LVI
Comment étaient vêtus les religieux
et religieuses de Thélème
Les dames, au commencement de la fondation, s’habillaient selon leur plaisir et leur volonté. Depuis elles réformèrent cette coutume, de leur pleine liberté, et de la façon suivante.
Elles portaient des chausses1 d’écarlate vive, et lesdites chausses dépassaient le genou de trois doigts exactement, et cette lisière était ornée de belles broderies et de découpures. Les jarretières étaient de la même couleur que leurs bracelets, et elles serraient le genou au-dessus et au-dessous. Les souliers, escarpins et pantoufles, de velours cramoisi, rouge ou violet, étaient découpés en barbes d’écrevisse2.
Au-dessus de la chemise, elles revêtaient le beau corset, en étoffe de soie. Sur le corset, elles mettaient le jupon raide, de taffetas blanc, rouge, brun, gris, etc. ; au-dessus, la cotte de taffetas d’argent rebrodée d’or fin et de volutes faites à l’aiguille, ou, selon que bon leur semblait, et suivant le jour et l’air, de satin, de damas3, de velours orangé, brun, vert, cendré, bleu, jaune clair, rouge, cramoisi, blanc, de drap d’or, de toile d’argent, avec ouvrage de fils précieux ou de broderie, selon les fêtes.

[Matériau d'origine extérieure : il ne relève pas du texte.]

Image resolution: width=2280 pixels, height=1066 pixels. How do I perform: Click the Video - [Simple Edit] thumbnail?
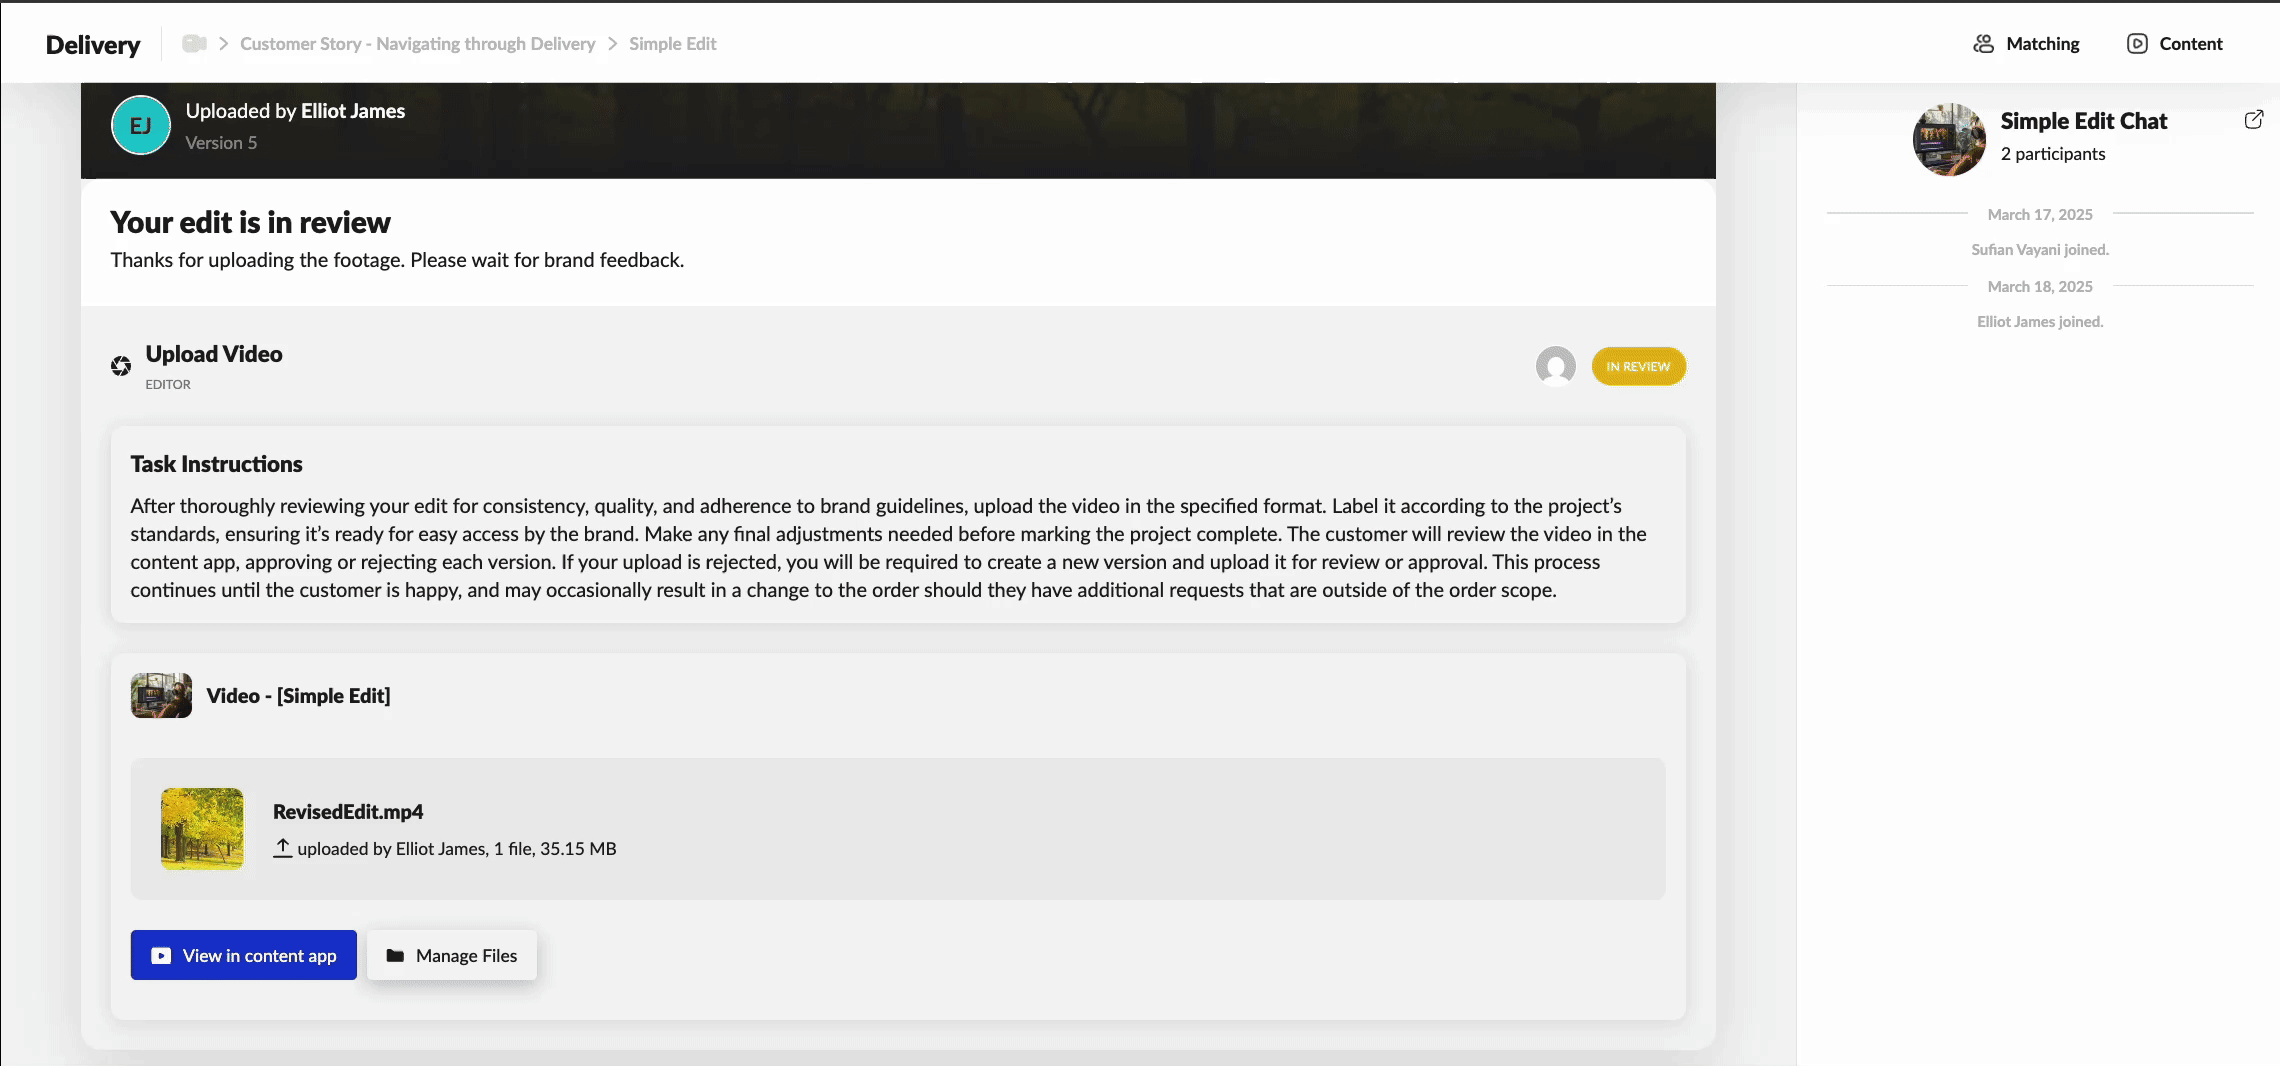coord(161,695)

Les robes étaient selon la saison de toile d’or à frisure d’argent4, de satin rouge couvert de dessins en fil d’or, de taffetas blanc, bleu, noir, brun, de serge ou d’étoffe légère en soie, de velours, de drap d’argent, de toile d’argent, d’or filé, de velours ou de satin brodé d’or en figures diverses. […] Et toujours le beau panache, choisi selon les couleurs des manchons5, et bien garni de pampilles6 d’or. En hiver, des robes de taffetas dans les couleurs mentionnées ci-dessus : fourrées de lynx, de genette7 noire, de martre de Calabre, de zibeline et d’autres fourrures précieuses. Les chapelets, anneaux, chaînes, colliers étaient de fines pierreries, escarboucles, rubis, balais8, diamants, saphirs, émeraudes, turquoises, grenats, agates, bérils9, perles d’excellence. […]

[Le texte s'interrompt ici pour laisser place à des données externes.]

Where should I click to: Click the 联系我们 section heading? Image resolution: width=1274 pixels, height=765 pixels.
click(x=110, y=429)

Telle sympathie était entre les hommes et les femmes que chaque jour ils étaient vêtus de semblable parure. Et pour ne pas y manquer, certains gentilshommes étaient chargés de dire aux hommes, chaque matin, quelle livrée10 les dames voulaient porter cette journée-là. Car tout était fait selon la volonté des dames. Ne pensez pas que ces vêtements et ces parures si riches leur fissent perdre du temps, car les maîtres des garde-robes tenaient tous les vêtements prêts chaque matin ; et les femmes de chambre étaient si bien apprises qu’en un moment les dames étaient prêtes et habillées de pied en cap.

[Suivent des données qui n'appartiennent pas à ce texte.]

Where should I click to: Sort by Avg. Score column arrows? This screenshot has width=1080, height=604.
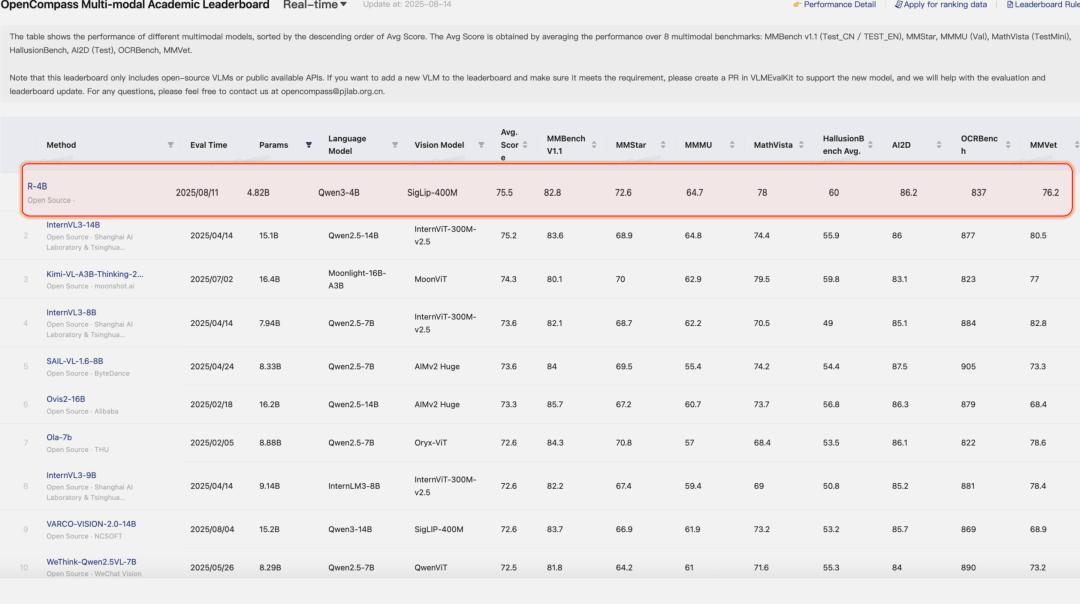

Et pour se procurer ces vêtements avec plus grande commodité, il y avait près du bois de Thélème un grand corps de maison long d’une demi-lieue11, bien clair et bien aménagé, où demeuraient les orfèvres, les lapidaires12, les brodeurs, les tailleurs, les fileurs d’or, les veloutiers, les tapissiers et tisseurs de tentures, et là chacun exerçait son métier, le tout pour ces religieux et religieuses.